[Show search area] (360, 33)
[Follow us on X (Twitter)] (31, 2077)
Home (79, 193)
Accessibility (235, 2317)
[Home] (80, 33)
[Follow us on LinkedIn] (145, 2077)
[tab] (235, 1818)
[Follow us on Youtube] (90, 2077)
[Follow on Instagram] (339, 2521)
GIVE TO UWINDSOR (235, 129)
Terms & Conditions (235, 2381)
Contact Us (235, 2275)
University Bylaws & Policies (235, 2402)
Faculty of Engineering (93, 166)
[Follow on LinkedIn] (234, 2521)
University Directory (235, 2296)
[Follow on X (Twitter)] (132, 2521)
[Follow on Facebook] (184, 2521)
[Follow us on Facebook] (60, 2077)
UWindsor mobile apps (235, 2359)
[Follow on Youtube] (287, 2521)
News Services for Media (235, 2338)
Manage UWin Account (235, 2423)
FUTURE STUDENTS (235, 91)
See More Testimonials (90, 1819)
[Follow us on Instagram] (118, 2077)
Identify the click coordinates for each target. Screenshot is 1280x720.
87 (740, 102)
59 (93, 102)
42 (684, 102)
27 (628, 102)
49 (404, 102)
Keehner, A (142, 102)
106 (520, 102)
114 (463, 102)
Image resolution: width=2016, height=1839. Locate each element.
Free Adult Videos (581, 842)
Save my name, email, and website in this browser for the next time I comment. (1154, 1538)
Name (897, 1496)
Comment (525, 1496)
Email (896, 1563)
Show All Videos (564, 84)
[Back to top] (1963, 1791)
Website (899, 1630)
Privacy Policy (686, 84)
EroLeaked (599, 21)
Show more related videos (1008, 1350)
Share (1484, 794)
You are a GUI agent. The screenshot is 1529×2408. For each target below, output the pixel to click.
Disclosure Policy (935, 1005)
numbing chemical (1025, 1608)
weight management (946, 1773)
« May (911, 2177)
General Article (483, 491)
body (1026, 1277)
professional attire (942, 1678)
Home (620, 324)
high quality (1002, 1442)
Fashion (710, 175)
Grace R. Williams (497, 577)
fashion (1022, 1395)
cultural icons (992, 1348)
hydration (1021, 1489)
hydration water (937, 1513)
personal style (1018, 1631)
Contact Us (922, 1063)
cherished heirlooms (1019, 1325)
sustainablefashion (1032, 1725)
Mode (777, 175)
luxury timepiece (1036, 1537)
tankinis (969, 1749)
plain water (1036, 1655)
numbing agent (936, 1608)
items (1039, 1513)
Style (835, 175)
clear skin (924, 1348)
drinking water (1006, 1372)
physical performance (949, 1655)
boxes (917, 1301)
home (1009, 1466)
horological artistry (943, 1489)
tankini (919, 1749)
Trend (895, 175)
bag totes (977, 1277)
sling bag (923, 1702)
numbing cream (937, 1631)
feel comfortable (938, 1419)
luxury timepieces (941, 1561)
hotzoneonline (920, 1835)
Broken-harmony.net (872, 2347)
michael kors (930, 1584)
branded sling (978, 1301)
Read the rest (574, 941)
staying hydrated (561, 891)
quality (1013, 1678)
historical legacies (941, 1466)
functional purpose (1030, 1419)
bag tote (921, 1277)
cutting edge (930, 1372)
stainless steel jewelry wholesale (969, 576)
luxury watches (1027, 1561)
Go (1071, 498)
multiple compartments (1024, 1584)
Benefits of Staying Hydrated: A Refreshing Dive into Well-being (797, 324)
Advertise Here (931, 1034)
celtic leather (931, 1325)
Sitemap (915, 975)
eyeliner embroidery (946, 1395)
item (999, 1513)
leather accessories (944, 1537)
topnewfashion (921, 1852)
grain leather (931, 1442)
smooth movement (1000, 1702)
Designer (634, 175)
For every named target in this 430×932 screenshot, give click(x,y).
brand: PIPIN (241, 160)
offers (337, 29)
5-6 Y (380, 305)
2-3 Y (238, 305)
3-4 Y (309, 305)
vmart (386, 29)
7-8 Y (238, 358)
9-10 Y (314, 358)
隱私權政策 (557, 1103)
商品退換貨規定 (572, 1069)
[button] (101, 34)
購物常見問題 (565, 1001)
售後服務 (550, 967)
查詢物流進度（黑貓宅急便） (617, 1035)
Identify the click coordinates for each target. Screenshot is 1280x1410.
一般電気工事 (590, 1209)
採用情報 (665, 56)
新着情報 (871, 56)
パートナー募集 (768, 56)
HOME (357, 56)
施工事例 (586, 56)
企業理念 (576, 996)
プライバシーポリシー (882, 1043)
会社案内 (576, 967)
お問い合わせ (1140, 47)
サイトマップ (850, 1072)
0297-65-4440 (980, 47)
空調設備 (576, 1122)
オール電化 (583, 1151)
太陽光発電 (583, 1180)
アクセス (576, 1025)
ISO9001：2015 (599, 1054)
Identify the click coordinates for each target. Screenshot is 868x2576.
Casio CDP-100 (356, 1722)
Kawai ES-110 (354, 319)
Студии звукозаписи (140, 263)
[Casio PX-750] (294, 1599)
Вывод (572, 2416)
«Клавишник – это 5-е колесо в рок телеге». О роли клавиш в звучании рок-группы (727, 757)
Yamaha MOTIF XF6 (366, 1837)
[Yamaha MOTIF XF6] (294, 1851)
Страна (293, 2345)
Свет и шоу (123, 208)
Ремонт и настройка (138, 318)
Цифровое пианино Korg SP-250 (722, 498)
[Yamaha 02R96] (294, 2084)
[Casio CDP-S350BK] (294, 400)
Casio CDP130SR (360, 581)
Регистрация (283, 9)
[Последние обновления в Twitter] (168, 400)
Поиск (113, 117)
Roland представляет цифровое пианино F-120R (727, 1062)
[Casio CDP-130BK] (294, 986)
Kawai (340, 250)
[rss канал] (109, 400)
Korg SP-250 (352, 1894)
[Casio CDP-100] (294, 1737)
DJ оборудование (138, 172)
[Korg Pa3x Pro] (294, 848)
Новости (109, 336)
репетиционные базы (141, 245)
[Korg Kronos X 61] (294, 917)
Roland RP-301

###

Exercise: Exact duplication is required for the lines above, from the line that contains "hydration (1021, 1489)" to the line that contains "numbing agent (936, 1608)", inclusive; omit all others.

Task output:
hydration (1021, 1489)
hydration water (937, 1513)
personal style (1018, 1631)
Contact Us (922, 1063)
cherished heirlooms (1019, 1325)
sustainablefashion (1032, 1725)
Mode (777, 175)
luxury timepiece (1036, 1537)
tankinis (969, 1749)
plain water (1036, 1655)
numbing agent (936, 1608)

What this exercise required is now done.